O treinador luso falou também sobre os colegas Sérgio Conceição e Rúben Amorim. "O Sérgio Conceição era um menino quando trabalhou comigo. Jogava no Leça e fui ver um jogo do Leça e quando acabou o jogo eu disse que também queria o Sérgio e levei o para o Felgueiras. ele era um menino tinha 19, 20 anos. Rúben foi o jogador que trabalhou mais anos comigo, sete, taticamente já tinha conhecimento muito grande. Não tinha muito talento, mas gostava muito porque desempenhava bem qualquer posição porque conhecia o jogo. Nessa equipa do Belenenses achava que dois iam dar treinadores: Silas e Amorim".
E sobre a quezília com o treinador do F. C. Porto? "Nunca mais falei com o Sérgio Conceição. Custou-me porque a minha relação com ele não era desportiva, era forte, de grandes amigos, e custou-me naquele dia e até hoje nunca mais falei com ele. Gostava de voltar, as coisas passam e quanto mais anos tenho de experiência de vida a vida me ensina que isso não leva a nada. Fico superfeliz com o sucesso que ele está a ter e o sucesso de um dos filhos dele. Tinha muito carinho pelo Francisco quando ele estava no Sporting", lamentou.
Para edição 2022/23 da Liga Portugal, Jorge Jesus aponta o campeão como favorito. E justifica: "A escolher um favorito é sempre o que ganha. O grande favorito é o F. C. Porto, apesar de terem saído alguns jogadores importantes, parte como favorito novamente".
No futuro, o técnico quer regressar a Portugal e ao Brasil. "Não interessa ser um grande posso voltar ao Estrela da Amadora que é o clube do meu coração. Se gostava de treinar o F. C. Porto? Mas, tudo é o momento, é fundamental para que isso possa acontecer. O regresso ao Brasil está nos meus planos garantidamente. Gostava que fosse o Flamengo, o futebol brasileiro é muito atrativo. É dos campeonatos mais fortes do mundo, tem chama, tem paixão, adeptos tem um amor muito grande aos clubes".

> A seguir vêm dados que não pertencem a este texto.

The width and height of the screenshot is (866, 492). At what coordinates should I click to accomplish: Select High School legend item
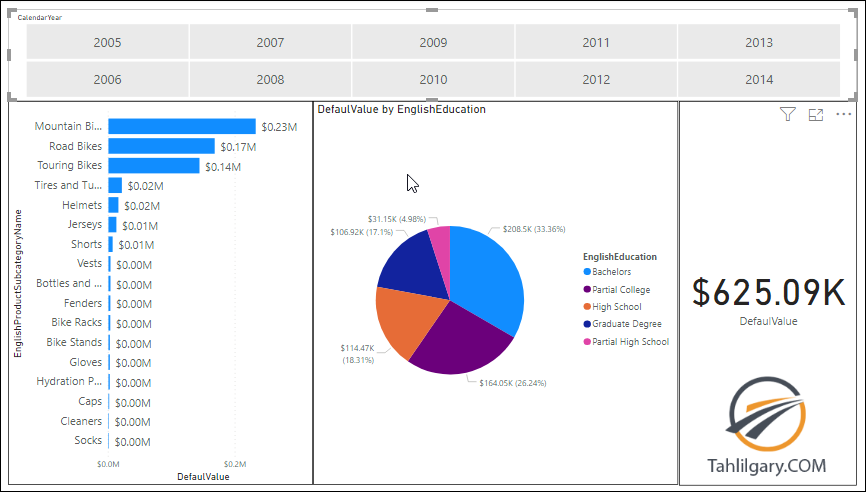pos(612,306)
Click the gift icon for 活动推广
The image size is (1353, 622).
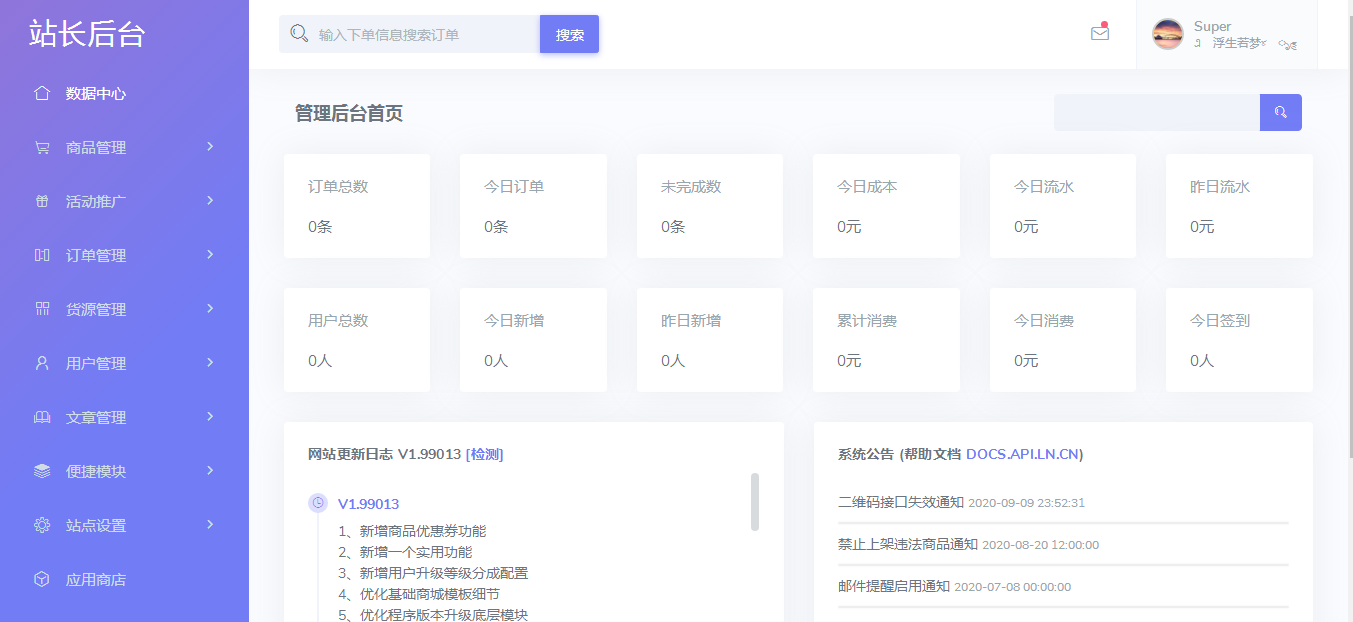pos(42,201)
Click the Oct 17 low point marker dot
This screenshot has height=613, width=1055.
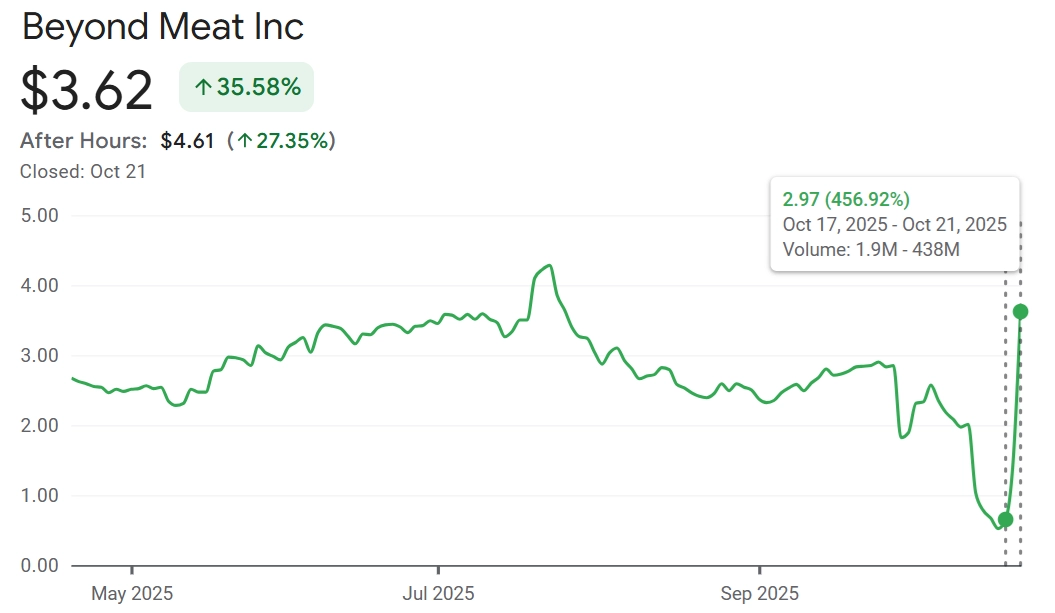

Até acabar a carreira, o treinador quer "manter paixão de todos os dias levantar e ir treinar". "Mas não tenho nenhuma meta, estou dependente de saúde como todos estamos. Felizmente estou bem. adoro correr. Acredito que o futebol vai evoluir mais, ser um jogo muito criativo onde treinadores vão ter capacidade de durante 90 minutos mudarem constantemente sistema de jogo. Isso é um dos motivos que mais me apaixona porque é muito difícil", finalizou.